ROBBINS ELEMENTARY SCHOOL

Trenton, NJ: 2004

Robbins Elementary School was conceived by the client to be a “full-service community school”. The proposed design takes this literally, fusing academic life with that of the neighborhood. This is achieved by creating a jointly-used linear “playground” which encircles the school and off of which the building’s public facilities (media center, cafeteria, gymnasium, auditorium, instructional commons, etc.) are organized. Echoing the organization inscribed within the school itself, it ties into the public sidewalk at either end, weaving the larger flows of the community-at-large into the life of the school, and establishing a nexus of academic and recreational activities which promotes the notion of ‘student-as-citizen’ and ‘parent-as-teacher/mentor’. During school hours, it is the principal thoroughfare and site of student social life and activities, while after hours invites the neighborhood in to use it. The array of school facilities adjacent to it, meanwhile--which can also be rented out as community meeting rooms, broadcasting booths for the courts below, or daycare rooms for working members of the community—can be accessed without opening up the school as-a-whole. Finally, this outdoor street is covered by a ‘curricular canopy’ (actually the top floor of classrooms), which provides welcome shade from sun in the summer, and cover from rain all year round, yet is high enough (at 28’ tall) to allow for deep penetration of light and sun during the cold winter months.

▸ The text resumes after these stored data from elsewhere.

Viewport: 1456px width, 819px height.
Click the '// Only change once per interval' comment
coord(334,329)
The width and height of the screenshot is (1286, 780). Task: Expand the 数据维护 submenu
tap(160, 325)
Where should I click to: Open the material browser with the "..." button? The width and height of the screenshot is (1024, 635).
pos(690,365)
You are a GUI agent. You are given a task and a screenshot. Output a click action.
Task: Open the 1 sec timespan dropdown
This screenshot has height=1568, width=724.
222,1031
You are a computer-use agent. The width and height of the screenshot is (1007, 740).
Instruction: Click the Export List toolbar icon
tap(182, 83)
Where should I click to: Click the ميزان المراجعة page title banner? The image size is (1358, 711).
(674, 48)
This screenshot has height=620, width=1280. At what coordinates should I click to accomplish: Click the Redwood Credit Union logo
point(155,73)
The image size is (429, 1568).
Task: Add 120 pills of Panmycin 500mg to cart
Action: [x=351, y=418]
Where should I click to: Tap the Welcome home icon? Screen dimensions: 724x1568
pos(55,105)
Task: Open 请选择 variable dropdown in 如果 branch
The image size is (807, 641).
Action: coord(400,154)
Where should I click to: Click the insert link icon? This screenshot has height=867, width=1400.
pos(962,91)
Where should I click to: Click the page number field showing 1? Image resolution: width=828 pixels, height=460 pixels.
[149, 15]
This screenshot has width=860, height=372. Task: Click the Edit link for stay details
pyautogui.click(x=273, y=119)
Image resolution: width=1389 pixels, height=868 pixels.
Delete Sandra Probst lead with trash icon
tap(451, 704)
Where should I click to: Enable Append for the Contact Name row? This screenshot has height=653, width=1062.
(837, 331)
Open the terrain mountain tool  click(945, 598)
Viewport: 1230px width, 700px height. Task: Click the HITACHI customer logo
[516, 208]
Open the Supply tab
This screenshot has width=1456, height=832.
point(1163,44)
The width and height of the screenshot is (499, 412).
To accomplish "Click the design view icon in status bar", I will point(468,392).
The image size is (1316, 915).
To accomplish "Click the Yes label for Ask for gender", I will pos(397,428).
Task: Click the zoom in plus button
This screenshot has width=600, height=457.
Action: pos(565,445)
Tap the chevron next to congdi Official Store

From the standpoint of the school organization itself, the linear playground serves to re-orient the existing historic building away from its status as an hermetically-sealed object, towards being the center of an open network which is both supportive of additional academic / recreational activities, and able to adapt to various changes over time. Each tie into the school occurs at strategic locations allowing interior areas such as the basement gymnasium to be connected with the outdoors and, in particular, the public life of the community. This re-orientation generates new relations, or ecologies, which fuse ideas of academics with economics, recreation with infrastructure. This may be read in the way that the linear open space is “programmed” through the use of both ground materials and recreational infrastructures: these range from clay, wood, sand and grass to rubber or Astroturf, etc, while the infrastructures include tetherball poles, backboards/hoops, lunch tables, climbing ropes, jungle gyms, and others.